Tracks like “Wax Wings” almost seem to be two separate acts that blend together incredibly well musically. Incredible hooks and melodies throughout this track, especially the second half! Sotello’s vocals on the back half of this track are simply out in the stratosphere! Lyrically the track tackles what it’s like to be so low that you don’t know if you can even go on, and the unending feeling of being trampled by the machine of life, while tracks like “Everything is Fine!” are absolutely brutal with bone-crushing riffs, blast beats and what seems like some death-metal growls sitting just under the harsh vocals at times.

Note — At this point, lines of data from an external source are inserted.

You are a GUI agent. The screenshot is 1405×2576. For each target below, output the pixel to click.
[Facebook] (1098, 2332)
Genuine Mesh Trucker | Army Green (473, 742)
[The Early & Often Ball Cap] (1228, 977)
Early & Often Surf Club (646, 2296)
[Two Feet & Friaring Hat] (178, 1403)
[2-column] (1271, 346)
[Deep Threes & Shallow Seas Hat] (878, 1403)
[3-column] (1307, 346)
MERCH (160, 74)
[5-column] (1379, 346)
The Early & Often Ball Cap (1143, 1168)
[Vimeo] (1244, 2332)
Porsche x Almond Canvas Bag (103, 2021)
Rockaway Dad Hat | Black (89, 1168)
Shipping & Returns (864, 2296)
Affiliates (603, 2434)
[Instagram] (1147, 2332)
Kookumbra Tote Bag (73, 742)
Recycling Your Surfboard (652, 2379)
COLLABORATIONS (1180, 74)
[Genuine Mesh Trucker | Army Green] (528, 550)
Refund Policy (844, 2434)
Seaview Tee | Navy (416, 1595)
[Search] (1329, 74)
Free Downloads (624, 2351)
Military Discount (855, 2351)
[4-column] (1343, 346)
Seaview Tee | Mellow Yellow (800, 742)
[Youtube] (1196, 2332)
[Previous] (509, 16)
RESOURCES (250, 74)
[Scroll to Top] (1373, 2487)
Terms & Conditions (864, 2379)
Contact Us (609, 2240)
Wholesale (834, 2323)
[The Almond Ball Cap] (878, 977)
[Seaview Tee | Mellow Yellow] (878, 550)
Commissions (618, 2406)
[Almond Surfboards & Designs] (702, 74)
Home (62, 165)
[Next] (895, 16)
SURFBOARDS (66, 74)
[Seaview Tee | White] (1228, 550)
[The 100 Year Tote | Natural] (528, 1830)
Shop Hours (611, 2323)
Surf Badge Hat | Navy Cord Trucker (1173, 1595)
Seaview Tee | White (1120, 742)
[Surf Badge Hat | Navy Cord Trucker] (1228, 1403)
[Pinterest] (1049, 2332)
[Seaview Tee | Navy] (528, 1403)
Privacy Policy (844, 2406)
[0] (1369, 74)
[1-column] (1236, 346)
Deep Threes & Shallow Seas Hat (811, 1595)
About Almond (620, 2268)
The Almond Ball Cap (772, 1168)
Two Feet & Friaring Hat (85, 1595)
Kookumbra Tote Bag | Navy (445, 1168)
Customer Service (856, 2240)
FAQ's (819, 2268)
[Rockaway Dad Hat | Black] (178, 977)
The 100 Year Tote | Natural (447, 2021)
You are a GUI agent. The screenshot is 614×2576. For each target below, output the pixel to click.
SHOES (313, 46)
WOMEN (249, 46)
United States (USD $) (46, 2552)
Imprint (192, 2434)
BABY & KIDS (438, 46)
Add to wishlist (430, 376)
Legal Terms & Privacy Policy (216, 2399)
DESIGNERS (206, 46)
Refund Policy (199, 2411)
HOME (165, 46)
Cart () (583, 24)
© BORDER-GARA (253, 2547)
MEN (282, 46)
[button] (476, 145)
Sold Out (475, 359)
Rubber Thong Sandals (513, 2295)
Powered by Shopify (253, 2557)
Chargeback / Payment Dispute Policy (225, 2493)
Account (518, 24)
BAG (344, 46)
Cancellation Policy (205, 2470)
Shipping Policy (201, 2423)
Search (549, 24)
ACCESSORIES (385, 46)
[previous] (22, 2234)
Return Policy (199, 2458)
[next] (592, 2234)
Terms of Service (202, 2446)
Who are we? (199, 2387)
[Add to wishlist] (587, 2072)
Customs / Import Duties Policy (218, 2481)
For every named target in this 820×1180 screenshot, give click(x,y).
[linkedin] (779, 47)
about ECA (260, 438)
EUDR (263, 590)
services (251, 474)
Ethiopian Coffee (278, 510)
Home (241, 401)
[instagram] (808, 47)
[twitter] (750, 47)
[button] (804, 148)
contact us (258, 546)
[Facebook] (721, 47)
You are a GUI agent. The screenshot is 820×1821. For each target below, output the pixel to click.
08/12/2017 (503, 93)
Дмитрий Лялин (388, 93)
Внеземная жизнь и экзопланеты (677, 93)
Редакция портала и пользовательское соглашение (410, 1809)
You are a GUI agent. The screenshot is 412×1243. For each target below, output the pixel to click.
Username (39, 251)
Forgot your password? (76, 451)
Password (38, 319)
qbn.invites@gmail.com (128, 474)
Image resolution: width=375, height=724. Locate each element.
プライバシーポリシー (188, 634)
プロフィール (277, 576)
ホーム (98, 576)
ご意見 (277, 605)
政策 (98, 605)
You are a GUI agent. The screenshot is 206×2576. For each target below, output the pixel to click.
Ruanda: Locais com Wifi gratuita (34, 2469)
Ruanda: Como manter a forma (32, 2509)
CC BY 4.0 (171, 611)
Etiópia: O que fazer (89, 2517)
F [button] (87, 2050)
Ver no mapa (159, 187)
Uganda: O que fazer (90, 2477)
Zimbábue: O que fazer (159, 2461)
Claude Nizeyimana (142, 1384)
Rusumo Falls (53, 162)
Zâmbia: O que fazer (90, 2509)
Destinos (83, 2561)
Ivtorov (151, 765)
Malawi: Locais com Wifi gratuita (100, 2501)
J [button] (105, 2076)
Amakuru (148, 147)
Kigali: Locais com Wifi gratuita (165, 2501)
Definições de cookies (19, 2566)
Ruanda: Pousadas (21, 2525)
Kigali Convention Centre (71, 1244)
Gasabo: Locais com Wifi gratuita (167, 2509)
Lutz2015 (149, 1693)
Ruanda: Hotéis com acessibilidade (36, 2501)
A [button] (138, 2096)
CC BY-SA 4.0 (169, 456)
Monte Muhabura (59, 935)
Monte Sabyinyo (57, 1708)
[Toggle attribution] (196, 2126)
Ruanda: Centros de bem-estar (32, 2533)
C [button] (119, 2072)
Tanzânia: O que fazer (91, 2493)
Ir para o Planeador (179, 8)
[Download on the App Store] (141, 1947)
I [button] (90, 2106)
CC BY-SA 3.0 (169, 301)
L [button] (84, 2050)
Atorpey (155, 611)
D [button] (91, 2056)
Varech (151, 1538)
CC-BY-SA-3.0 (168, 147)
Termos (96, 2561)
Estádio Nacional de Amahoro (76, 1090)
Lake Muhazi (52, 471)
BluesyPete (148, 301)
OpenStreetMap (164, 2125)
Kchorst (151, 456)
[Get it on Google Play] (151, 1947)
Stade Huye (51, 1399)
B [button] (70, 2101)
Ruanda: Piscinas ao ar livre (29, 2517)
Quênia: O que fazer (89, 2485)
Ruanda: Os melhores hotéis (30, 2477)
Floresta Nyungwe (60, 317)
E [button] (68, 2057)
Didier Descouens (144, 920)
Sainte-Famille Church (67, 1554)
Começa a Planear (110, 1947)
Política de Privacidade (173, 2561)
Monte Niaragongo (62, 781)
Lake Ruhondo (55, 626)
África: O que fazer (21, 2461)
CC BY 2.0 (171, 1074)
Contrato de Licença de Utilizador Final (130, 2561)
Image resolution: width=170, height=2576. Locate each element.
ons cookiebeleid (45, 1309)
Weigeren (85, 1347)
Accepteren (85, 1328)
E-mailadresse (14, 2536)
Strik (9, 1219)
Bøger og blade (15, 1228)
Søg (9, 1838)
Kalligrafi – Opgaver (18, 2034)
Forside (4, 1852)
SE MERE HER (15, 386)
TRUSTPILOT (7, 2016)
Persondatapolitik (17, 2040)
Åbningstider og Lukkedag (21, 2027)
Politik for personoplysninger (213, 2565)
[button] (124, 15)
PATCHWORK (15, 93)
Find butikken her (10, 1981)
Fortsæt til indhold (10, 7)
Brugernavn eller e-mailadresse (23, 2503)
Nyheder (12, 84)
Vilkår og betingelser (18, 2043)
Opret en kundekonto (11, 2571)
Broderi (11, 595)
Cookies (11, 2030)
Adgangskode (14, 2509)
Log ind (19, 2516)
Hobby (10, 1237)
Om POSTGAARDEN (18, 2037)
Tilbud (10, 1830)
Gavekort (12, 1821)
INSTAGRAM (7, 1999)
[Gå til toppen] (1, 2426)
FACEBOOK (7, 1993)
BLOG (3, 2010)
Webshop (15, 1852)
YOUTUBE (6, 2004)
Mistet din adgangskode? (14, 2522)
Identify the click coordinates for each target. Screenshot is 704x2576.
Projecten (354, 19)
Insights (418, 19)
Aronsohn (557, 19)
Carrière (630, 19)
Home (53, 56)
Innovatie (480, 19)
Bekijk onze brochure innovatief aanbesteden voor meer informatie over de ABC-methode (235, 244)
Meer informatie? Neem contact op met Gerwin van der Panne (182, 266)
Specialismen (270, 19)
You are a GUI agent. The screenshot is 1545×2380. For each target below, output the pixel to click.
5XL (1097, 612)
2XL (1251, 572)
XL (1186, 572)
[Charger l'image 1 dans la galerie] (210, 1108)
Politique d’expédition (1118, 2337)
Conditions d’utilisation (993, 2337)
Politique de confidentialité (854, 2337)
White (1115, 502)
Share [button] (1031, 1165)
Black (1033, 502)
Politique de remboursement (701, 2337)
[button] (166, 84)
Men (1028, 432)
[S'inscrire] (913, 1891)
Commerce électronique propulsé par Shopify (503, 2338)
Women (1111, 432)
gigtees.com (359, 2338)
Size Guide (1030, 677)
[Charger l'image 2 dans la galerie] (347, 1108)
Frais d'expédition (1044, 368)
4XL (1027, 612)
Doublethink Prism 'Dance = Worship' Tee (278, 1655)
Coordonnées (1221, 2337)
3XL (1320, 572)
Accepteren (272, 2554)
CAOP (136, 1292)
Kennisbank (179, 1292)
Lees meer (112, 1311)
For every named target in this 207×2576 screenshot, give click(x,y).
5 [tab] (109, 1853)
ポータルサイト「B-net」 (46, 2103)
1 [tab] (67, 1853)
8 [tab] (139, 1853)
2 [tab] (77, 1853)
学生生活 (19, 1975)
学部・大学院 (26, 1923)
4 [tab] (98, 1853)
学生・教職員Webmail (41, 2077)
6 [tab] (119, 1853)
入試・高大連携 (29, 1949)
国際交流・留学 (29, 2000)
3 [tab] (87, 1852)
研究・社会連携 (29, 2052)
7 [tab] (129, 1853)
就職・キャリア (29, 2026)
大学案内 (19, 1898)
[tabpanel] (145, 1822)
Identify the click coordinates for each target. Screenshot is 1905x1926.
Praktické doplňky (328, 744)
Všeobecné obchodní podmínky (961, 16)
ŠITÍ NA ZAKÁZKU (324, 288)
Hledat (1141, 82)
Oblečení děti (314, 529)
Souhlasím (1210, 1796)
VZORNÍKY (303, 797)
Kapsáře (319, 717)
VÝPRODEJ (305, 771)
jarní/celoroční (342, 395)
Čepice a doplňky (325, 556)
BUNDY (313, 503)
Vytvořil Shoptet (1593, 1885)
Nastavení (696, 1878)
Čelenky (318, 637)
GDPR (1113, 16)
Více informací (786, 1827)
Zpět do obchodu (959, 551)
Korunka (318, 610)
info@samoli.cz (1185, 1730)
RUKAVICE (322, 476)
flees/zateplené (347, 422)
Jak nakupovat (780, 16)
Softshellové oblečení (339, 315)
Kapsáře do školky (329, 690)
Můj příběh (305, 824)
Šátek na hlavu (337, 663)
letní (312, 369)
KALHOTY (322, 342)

This track touches on the inner demons that we all face and how they lie to us and make us think we aren’t good enough and that our bodies are just a prison. And if the brutalness wasn’t enough up-tempo, how about we slow it down at the end to an almost breakdown feel?
Did someone say electro-pop ballad?! Of all of the surprises this album has to offer, “Silhouette” was probably the biggest surprise of all. This track has got a beautiful melody and creates actually a really cool atmosphere. This track definitely felt more experimental, but I think it’s an instant hit infused with a hook that easily gets stuck in your head over and over again.
“Dying Star” sees a a bit more of a down-tempo track, but is very rich in intricate rhythms and really nice melodies.
The final two songs, “Dracul Gras” and “Thanks Nobuo”, see the band fully embracing their identity, with a tighter and more cohesive sound than ever before. “Dracul Gras” features an incredible guitar solo by Bowen, before another sonic wall assaults your senses. I really enjoy the melodies throughout this track! “Thanks Nobuo” opens with an almost eerie and dissonant synth intro before a beefy guitar intro comes in. This track also sees another vocal performance soaring into the stratosphere. This track fades out into a beautifully serene synth-driven atmosphere lasting for over three minutes long, which is not only beautiful, but serves as a much needed cool down after the intense journey this album takes you on.
This album is a lot to take in and a lot to digest, but it perfectly demonstrates why the band is at their peak, clearly having truly found and solidified their identity. The strength and courage it took to push through all the pain and stress they went through to finalize this album only further speaks to the character of each of the band members. Not only is this a melodic and polyrhythmic album, but the keys, synths and orchestration adds an undeniably powerful atmosphere that massively enhances the entire work even more.